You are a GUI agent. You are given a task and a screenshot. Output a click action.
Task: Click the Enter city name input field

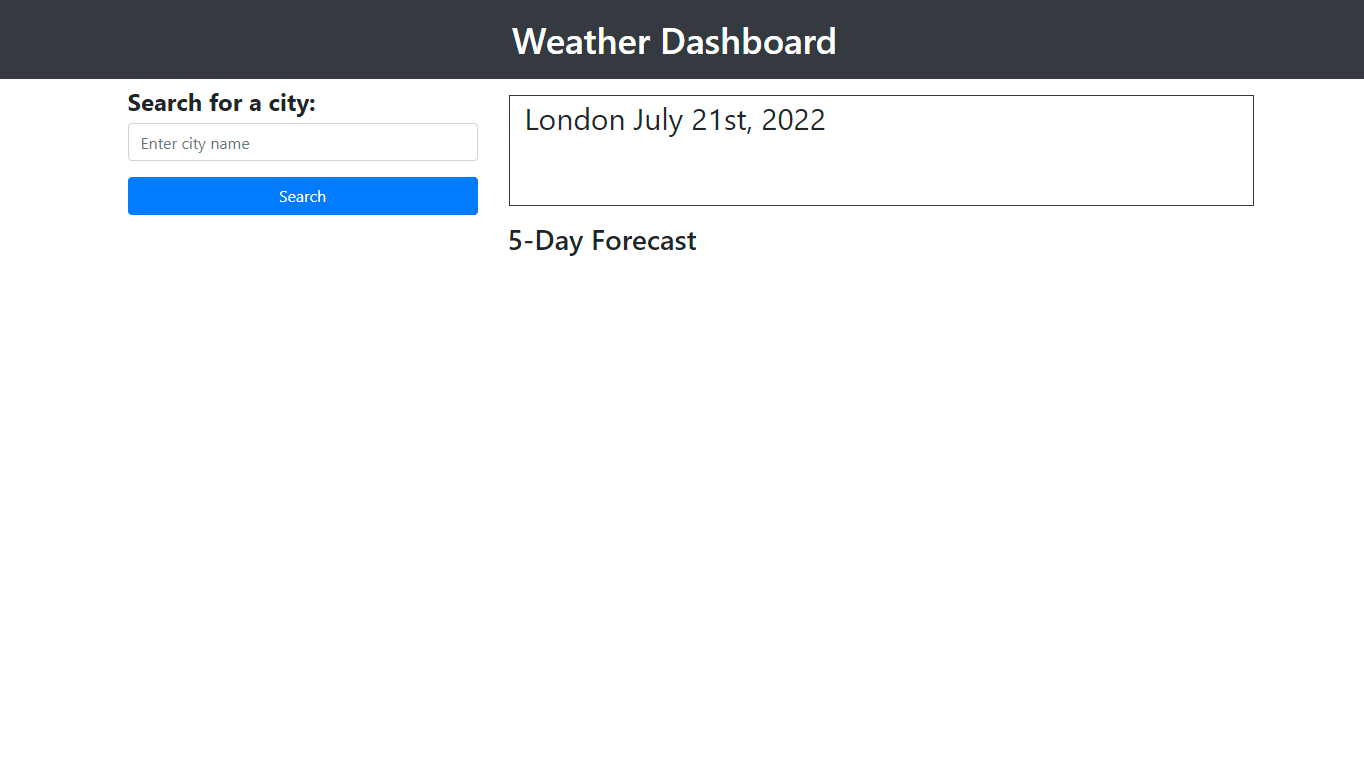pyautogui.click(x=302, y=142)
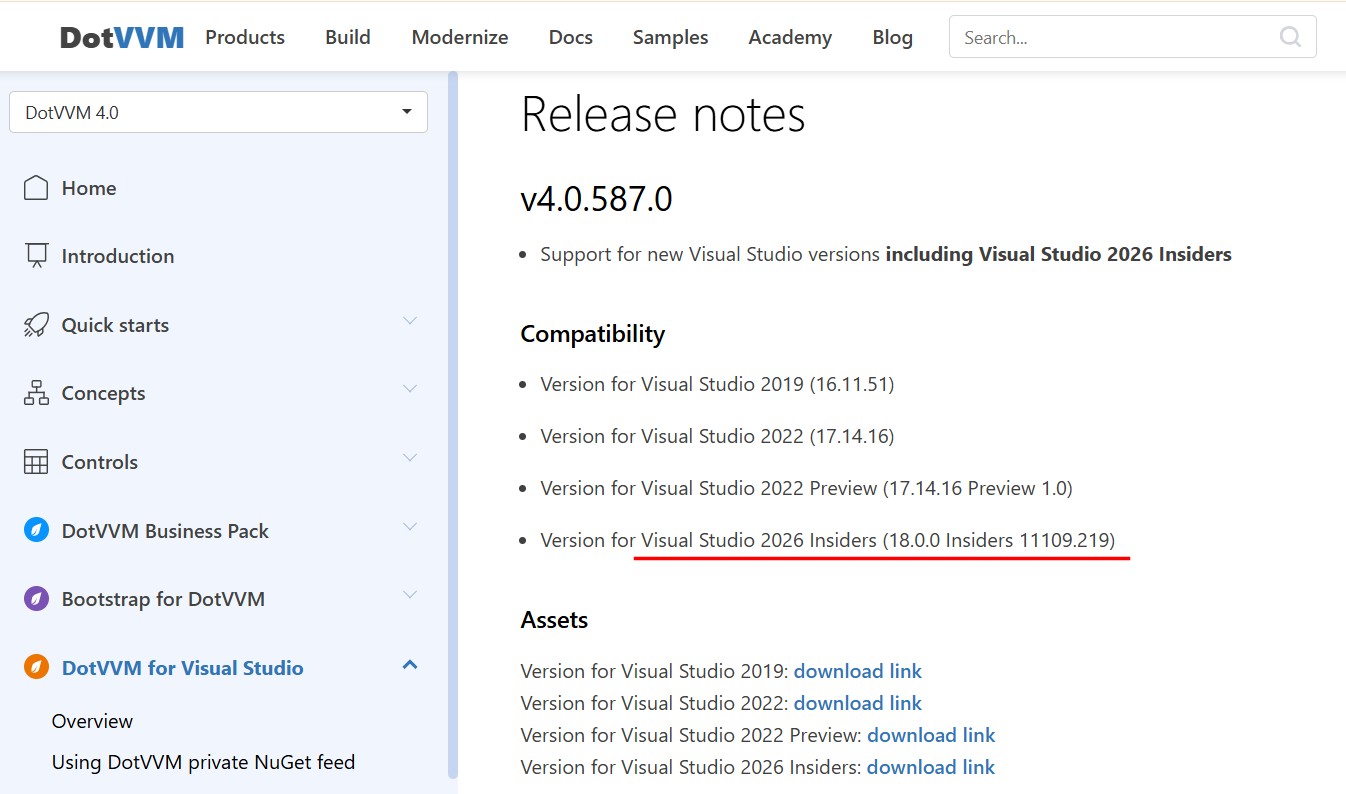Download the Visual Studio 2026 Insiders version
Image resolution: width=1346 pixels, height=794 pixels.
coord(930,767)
--
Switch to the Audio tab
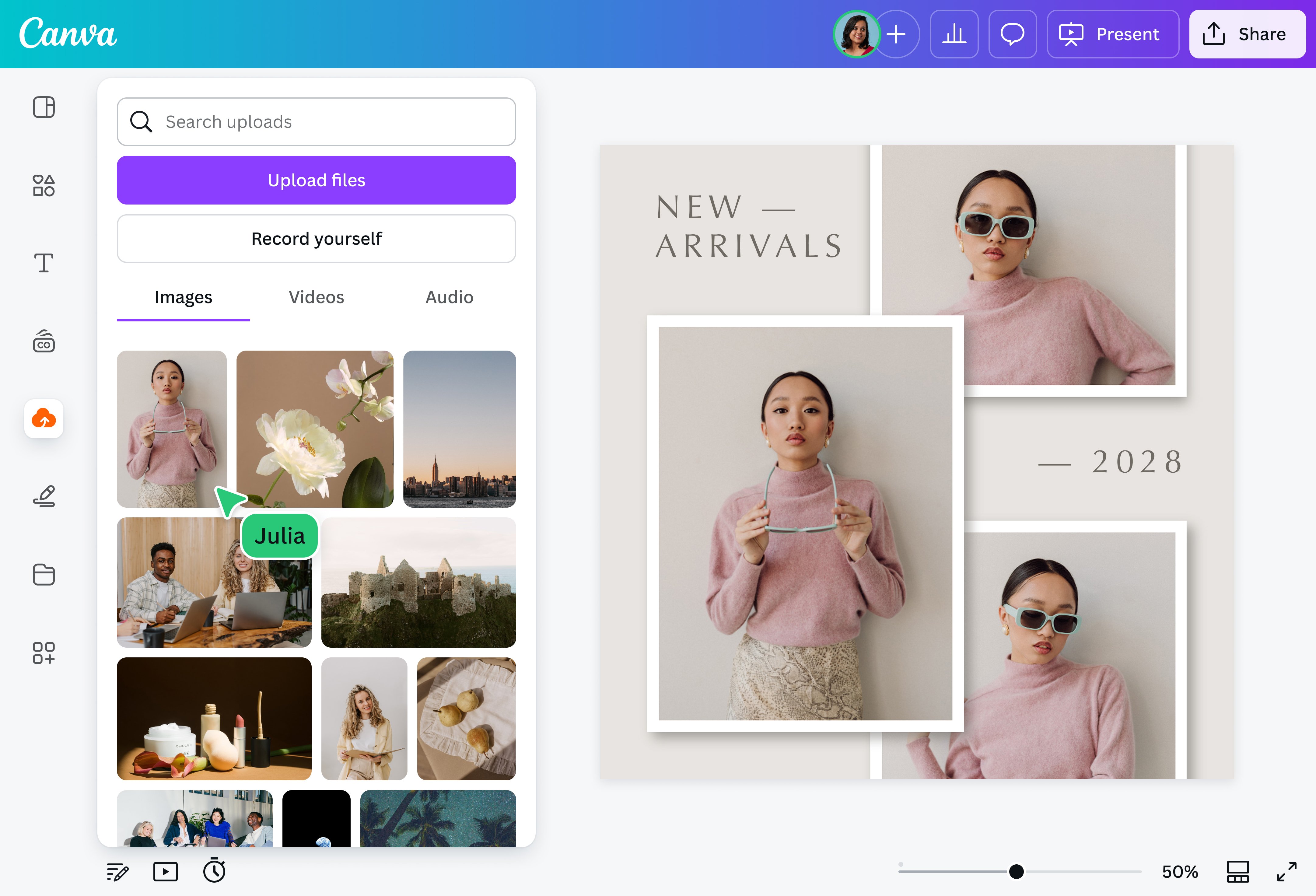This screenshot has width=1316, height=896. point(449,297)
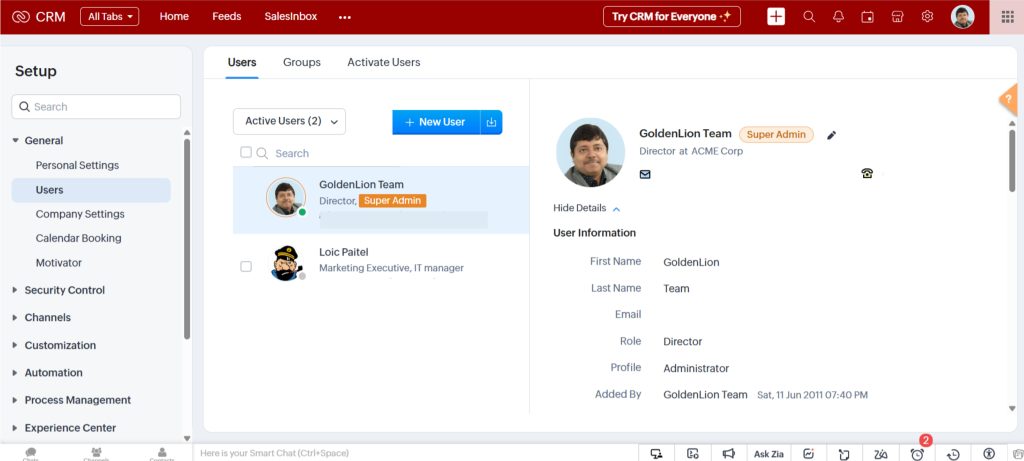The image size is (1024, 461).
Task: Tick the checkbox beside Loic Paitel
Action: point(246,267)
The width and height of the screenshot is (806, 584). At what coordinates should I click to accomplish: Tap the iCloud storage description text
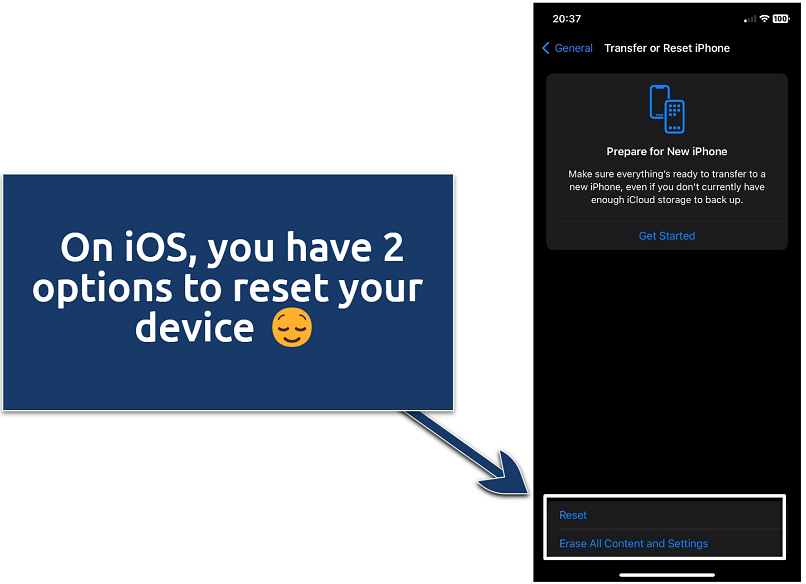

• [Short problem]: Please reproduce the lines that open with the one containing "You are a GUI" and close with the one containing "coord(930,767)", including both, and leave the pictures out.

• [Solution to the problem]:
You are a GUI agent. You are given a task and a screenshot. Output a click action.
Task: Click the Enter city name input field

pyautogui.click(x=302, y=142)
Download the Visual Studio 2026 Insiders version
Image resolution: width=1346 pixels, height=794 pixels.
coord(930,767)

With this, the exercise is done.